_EXERCISE DESCRIPTION_
Every record is to be restated exactly, with nothing left out.

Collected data
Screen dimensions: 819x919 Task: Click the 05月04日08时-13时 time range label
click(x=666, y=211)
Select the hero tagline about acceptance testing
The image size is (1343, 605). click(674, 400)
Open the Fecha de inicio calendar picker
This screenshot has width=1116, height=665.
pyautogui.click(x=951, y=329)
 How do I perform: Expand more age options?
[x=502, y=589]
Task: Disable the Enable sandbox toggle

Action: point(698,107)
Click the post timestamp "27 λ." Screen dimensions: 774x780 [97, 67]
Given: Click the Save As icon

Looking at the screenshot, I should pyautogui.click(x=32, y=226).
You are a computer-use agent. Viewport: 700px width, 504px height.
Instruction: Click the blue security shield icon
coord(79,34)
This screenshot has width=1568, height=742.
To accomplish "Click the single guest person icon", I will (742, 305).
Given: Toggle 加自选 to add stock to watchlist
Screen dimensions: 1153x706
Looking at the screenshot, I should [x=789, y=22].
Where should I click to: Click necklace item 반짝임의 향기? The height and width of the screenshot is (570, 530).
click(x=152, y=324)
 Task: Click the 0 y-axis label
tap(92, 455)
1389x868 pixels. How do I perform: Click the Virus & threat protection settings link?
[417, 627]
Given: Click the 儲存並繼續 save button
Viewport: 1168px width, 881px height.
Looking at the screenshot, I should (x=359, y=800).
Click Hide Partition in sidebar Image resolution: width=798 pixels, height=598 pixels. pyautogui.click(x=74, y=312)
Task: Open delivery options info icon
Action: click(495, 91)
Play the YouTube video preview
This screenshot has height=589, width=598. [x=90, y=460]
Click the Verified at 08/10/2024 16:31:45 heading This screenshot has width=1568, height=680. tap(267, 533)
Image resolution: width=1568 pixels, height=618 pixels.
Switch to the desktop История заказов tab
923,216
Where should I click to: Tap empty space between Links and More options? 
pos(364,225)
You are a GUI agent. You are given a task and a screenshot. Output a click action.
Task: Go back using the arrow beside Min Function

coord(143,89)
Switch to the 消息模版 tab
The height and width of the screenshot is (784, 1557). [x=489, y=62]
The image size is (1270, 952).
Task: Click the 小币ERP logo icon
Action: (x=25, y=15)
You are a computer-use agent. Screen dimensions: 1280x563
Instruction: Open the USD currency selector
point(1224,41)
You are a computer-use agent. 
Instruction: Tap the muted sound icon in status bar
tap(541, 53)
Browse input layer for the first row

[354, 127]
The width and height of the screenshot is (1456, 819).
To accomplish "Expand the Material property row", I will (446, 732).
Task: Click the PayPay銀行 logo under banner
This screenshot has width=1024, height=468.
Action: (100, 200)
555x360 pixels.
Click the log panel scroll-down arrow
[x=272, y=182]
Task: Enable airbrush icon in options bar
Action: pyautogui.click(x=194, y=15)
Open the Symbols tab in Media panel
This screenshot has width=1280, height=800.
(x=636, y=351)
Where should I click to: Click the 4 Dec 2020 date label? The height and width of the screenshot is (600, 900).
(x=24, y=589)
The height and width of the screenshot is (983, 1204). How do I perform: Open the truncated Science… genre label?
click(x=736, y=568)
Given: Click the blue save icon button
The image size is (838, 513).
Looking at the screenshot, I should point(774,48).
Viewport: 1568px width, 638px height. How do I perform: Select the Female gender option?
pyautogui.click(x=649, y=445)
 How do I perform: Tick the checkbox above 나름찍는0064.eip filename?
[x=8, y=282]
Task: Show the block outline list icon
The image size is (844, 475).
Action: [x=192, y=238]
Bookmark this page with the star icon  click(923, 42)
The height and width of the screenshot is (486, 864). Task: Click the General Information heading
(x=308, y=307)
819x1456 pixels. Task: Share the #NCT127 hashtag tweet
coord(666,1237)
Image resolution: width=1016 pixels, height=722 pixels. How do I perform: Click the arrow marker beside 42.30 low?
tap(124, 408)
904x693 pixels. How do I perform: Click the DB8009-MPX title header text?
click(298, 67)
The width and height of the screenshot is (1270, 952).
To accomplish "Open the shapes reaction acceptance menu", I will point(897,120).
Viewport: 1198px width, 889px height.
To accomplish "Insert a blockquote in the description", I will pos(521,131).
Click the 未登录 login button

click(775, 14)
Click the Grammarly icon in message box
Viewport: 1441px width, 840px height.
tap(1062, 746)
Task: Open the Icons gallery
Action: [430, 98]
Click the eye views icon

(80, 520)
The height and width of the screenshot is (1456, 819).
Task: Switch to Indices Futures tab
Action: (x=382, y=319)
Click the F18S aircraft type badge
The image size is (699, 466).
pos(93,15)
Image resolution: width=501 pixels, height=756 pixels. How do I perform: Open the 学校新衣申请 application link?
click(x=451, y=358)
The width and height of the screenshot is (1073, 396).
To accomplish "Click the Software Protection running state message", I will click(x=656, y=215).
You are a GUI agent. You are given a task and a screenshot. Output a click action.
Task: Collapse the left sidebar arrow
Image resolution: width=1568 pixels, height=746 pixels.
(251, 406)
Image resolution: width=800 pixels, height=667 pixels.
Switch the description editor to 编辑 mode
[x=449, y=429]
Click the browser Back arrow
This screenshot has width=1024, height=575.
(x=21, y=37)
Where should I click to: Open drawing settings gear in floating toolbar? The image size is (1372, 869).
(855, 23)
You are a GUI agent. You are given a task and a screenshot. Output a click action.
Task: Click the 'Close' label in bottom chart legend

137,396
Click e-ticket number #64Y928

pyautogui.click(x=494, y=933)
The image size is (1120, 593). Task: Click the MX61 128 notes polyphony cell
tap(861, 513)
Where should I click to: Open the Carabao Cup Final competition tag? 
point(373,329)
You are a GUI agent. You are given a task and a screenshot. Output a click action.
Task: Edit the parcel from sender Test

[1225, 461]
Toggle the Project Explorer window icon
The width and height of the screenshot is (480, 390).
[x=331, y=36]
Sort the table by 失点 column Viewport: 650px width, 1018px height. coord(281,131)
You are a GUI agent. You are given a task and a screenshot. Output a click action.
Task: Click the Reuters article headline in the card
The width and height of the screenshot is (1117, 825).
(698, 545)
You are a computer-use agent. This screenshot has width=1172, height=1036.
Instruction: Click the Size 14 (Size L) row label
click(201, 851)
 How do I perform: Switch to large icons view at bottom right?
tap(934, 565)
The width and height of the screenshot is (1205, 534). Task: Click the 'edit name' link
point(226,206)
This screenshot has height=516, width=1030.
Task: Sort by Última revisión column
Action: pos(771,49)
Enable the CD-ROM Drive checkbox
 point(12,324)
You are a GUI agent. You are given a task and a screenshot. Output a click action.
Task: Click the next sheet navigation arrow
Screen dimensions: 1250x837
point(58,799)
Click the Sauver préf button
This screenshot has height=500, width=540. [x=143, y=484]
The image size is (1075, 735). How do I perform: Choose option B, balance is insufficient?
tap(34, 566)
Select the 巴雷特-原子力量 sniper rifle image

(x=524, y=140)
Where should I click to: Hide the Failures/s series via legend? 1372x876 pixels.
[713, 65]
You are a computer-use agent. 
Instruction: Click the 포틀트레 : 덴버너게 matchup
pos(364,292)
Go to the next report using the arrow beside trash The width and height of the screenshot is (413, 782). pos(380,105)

_RESPONSE AREA_
Screen dimensions: 819x919 Task: Click the 05月04日08时-13时 time range label
click(x=666, y=211)
Select the hero tagline about acceptance testing
The image size is (1343, 605). click(674, 400)
Open the Fecha de inicio calendar picker
This screenshot has width=1116, height=665.
pyautogui.click(x=951, y=329)
 How do I perform: Expand more age options?
[x=502, y=589]
Task: Disable the Enable sandbox toggle

Action: point(698,107)
Click the post timestamp "27 λ." Screen dimensions: 774x780 [97, 67]
Given: Click the Save As icon

Looking at the screenshot, I should pyautogui.click(x=32, y=226).
You are a computer-use agent. Viewport: 700px width, 504px height.
Instruction: Click the blue security shield icon
coord(79,34)
This screenshot has width=1568, height=742.
To accomplish "Click the single guest person icon", I will (742, 305).
Given: Toggle 加自选 to add stock to watchlist
Screen dimensions: 1153x706
Looking at the screenshot, I should [x=789, y=22].
Where should I click to: Click necklace item 반짝임의 향기? The height and width of the screenshot is (570, 530).
click(x=152, y=324)
 Task: Click the 0 y-axis label
tap(92, 455)
1389x868 pixels. How do I perform: Click the Virus & threat protection settings link?
[417, 627]
Given: Click the 儲存並繼續 save button
Viewport: 1168px width, 881px height.
Looking at the screenshot, I should (x=359, y=800).
Click Hide Partition in sidebar Image resolution: width=798 pixels, height=598 pixels. pyautogui.click(x=74, y=312)
Task: Open delivery options info icon
Action: click(495, 91)
Play the YouTube video preview
This screenshot has height=589, width=598. [x=90, y=460]
Click the Verified at 08/10/2024 16:31:45 heading This screenshot has width=1568, height=680. tap(267, 533)
Image resolution: width=1568 pixels, height=618 pixels.
Switch to the desktop История заказов tab
923,216
Where should I click to: Tap empty space between Links and More options? 
pos(364,225)
You are a GUI agent. You are given a task and a screenshot. Output a click action.
Task: Go back using the arrow beside Min Function

coord(143,89)
Switch to the 消息模版 tab
The height and width of the screenshot is (784, 1557). [x=489, y=62]
The image size is (1270, 952).
Task: Click the 小币ERP logo icon
Action: (x=25, y=15)
You are a computer-use agent. Screen dimensions: 1280x563
Instruction: Open the USD currency selector
point(1224,41)
You are a computer-use agent. 
Instruction: Tap the muted sound icon in status bar
tap(541, 53)
Browse input layer for the first row

[354, 127]
The width and height of the screenshot is (1456, 819).
To accomplish "Expand the Material property row", I will (446, 732).
Task: Click the PayPay銀行 logo under banner
This screenshot has width=1024, height=468.
Action: (100, 200)
555x360 pixels.
Click the log panel scroll-down arrow
[x=272, y=182]
Task: Enable airbrush icon in options bar
Action: pyautogui.click(x=194, y=15)
Open the Symbols tab in Media panel
This screenshot has width=1280, height=800.
(x=636, y=351)
Where should I click to: Click the 4 Dec 2020 date label? The height and width of the screenshot is (600, 900).
(x=24, y=589)
The height and width of the screenshot is (983, 1204). How do I perform: Open the truncated Science… genre label?
click(x=736, y=568)
Given: Click the blue save icon button
The image size is (838, 513).
Looking at the screenshot, I should point(774,48).
Viewport: 1568px width, 638px height. How do I perform: Select the Female gender option?
pyautogui.click(x=649, y=445)
 How do I perform: Tick the checkbox above 나름찍는0064.eip filename?
[x=8, y=282]
Task: Show the block outline list icon
The image size is (844, 475).
Action: [x=192, y=238]
Bookmark this page with the star icon  click(923, 42)
The height and width of the screenshot is (486, 864). Task: Click the General Information heading
(x=308, y=307)
819x1456 pixels. Task: Share the #NCT127 hashtag tweet
coord(666,1237)
Image resolution: width=1016 pixels, height=722 pixels. How do I perform: Click the arrow marker beside 42.30 low?
tap(124, 408)
904x693 pixels. How do I perform: Click the DB8009-MPX title header text?
click(298, 67)
The width and height of the screenshot is (1270, 952).
To accomplish "Open the shapes reaction acceptance menu", I will point(897,120).
Viewport: 1198px width, 889px height.
To accomplish "Insert a blockquote in the description", I will pos(521,131).
Click the 未登录 login button

click(775, 14)
Click the Grammarly icon in message box
Viewport: 1441px width, 840px height.
tap(1062, 746)
Task: Open the Icons gallery
Action: [430, 98]
Click the eye views icon

(80, 520)
The height and width of the screenshot is (1456, 819).
Task: Switch to Indices Futures tab
Action: (x=382, y=319)
Click the F18S aircraft type badge
The image size is (699, 466).
pos(93,15)
Image resolution: width=501 pixels, height=756 pixels. How do I perform: Open the 学校新衣申请 application link?
click(x=451, y=358)
The width and height of the screenshot is (1073, 396).
To accomplish "Click the Software Protection running state message", I will click(x=656, y=215).
You are a GUI agent. You are given a task and a screenshot. Output a click action.
Task: Collapse the left sidebar arrow
Image resolution: width=1568 pixels, height=746 pixels.
(251, 406)
Image resolution: width=800 pixels, height=667 pixels.
Switch the description editor to 编辑 mode
[x=449, y=429]
Click the browser Back arrow
This screenshot has width=1024, height=575.
(x=21, y=37)
Where should I click to: Open drawing settings gear in floating toolbar? The image size is (1372, 869).
(855, 23)
You are a GUI agent. You are given a task and a screenshot. Output a click action.
Task: Click the 'Close' label in bottom chart legend

137,396
Click e-ticket number #64Y928

pyautogui.click(x=494, y=933)
The image size is (1120, 593). Task: Click the MX61 128 notes polyphony cell
tap(861, 513)
Where should I click to: Open the Carabao Cup Final competition tag? 
point(373,329)
You are a GUI agent. You are given a task and a screenshot. Output a click action.
Task: Edit the parcel from sender Test

[1225, 461]
Toggle the Project Explorer window icon
The width and height of the screenshot is (480, 390).
[x=331, y=36]
Sort the table by 失点 column Viewport: 650px width, 1018px height. coord(281,131)
You are a GUI agent. You are given a task and a screenshot. Output a click action.
Task: Click the Reuters article headline in the card
The width and height of the screenshot is (1117, 825).
(698, 545)
You are a computer-use agent. This screenshot has width=1172, height=1036.
Instruction: Click the Size 14 (Size L) row label
click(201, 851)
 How do I perform: Switch to large icons view at bottom right?
tap(934, 565)
The width and height of the screenshot is (1205, 534). Task: Click the 'edit name' link
point(226,206)
This screenshot has height=516, width=1030.
Task: Sort by Última revisión column
Action: pos(771,49)
Enable the CD-ROM Drive checkbox
 point(12,324)
You are a GUI agent. You are given a task and a screenshot. Output a click action.
Task: Click the next sheet navigation arrow
Screen dimensions: 1250x837
point(58,799)
Click the Sauver préf button
This screenshot has height=500, width=540. [x=143, y=484]
The image size is (1075, 735). How do I perform: Choose option B, balance is insufficient?
tap(34, 566)
Select the 巴雷特-原子力量 sniper rifle image

(x=524, y=140)
Where should I click to: Hide the Failures/s series via legend? 1372x876 pixels.
[713, 65]
You are a computer-use agent. 
Instruction: Click the 포틀트레 : 덴버너게 matchup
pos(364,292)
Go to the next report using the arrow beside trash The width and height of the screenshot is (413, 782). pos(380,105)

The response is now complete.